Le blog "Le soupirail et les vitraux" relève les propos du Professeur Picq à ce sujet dans "Le Monde" :
"Extraits d'une intéressante tribune du Pascal Picq dans Le Monde, paléoanthropologue, maître de conférences au Collège de France, auteur de nombreux ouvrages scientifiques sur la question "Qu'est-ce que l'humain ?"
[...] Dans l'évolution, c'est toujours l'homme qui pose problème, et les sciences humaines. [...] D'un point de vue biologique et évolutif, les espèces les plus sexuées sont les mammifères et les oiseaux ; les espèces les plus complexes physiologiquement, éthologiquement, cognitivement et, bien sûr, dans la diversité des sexualités. (Le sexe de la plupart des reptiles se fixe en fonction de la température d'incubation et 10 % des espèces de poissons changent naturellement de sexe au cours de leur vie.) - Le sexe biologique est fortement déterminé par les chromosomes, sachant que les femelles sont XX (homogamiques) chez les mammifères et XY chez les mâles (hétérogamiques), tandis que c'est l'inverse chez les oiseaux, avec des femelles ZW et des mâles ZZ.

__Bloc de données__.
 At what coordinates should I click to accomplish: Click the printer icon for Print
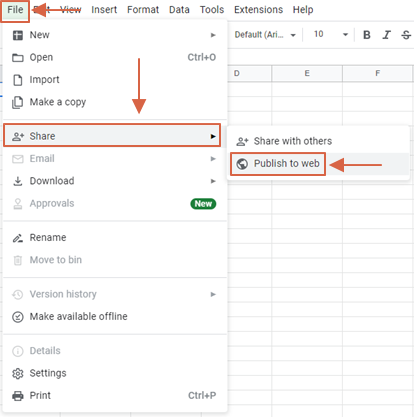18,396
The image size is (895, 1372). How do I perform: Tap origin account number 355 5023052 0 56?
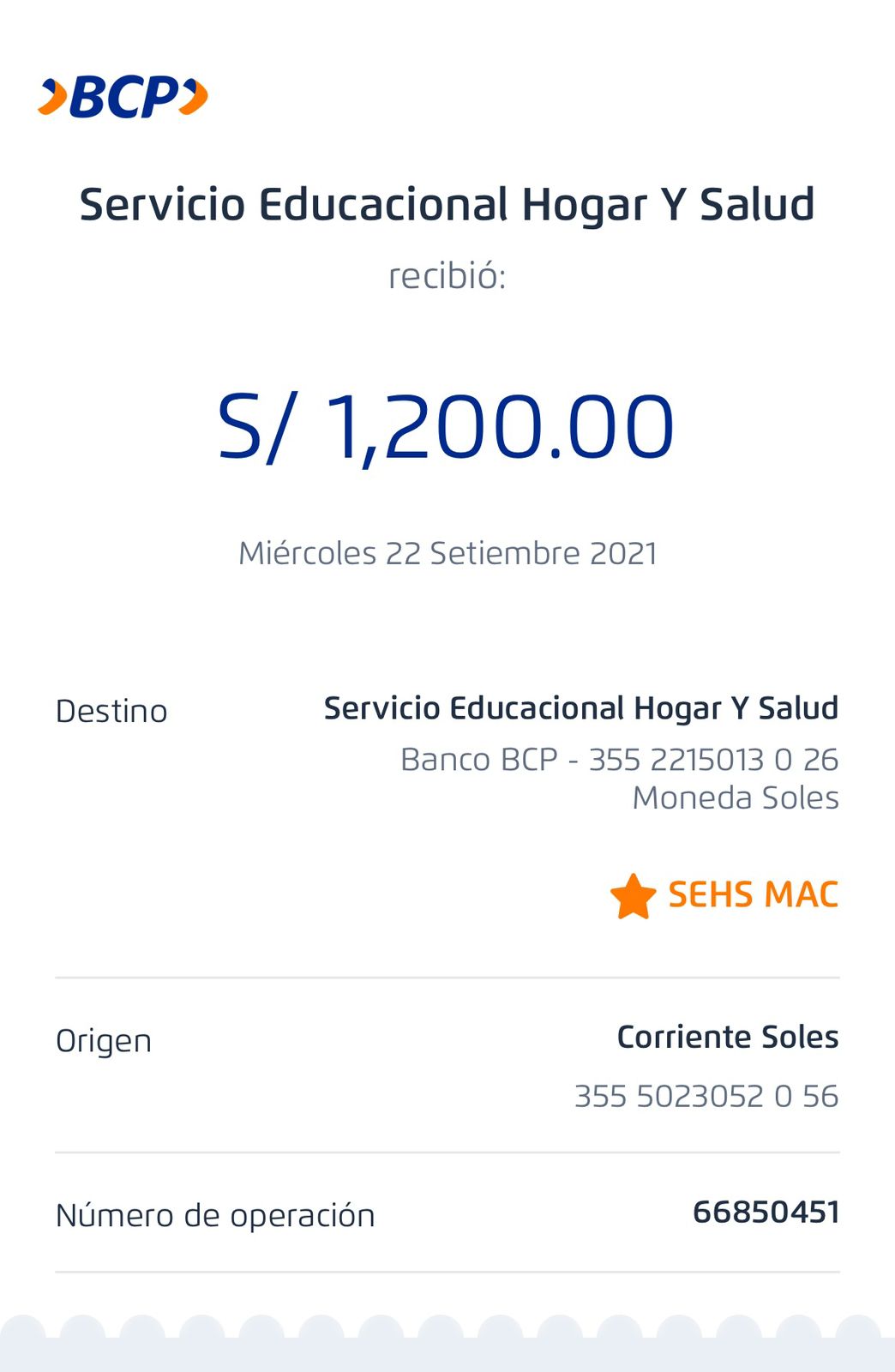click(706, 1097)
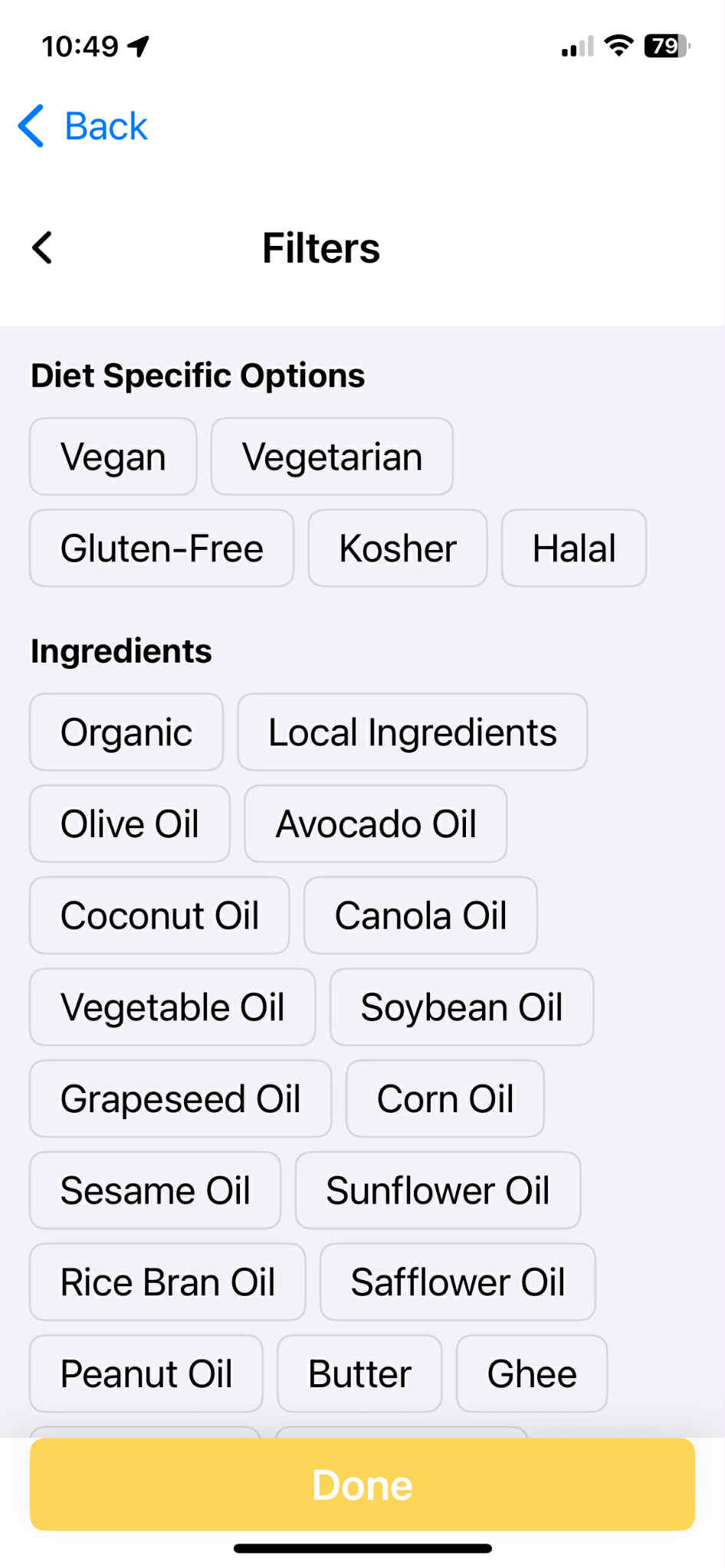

__Consigne__. D'après le texte, quelle proportion des espèces de poissons change naturellement de sexe au cours de sa vie ? Ce matériel est indépendant du texte.

__Corrigé__. 10 % des espèces de poissons.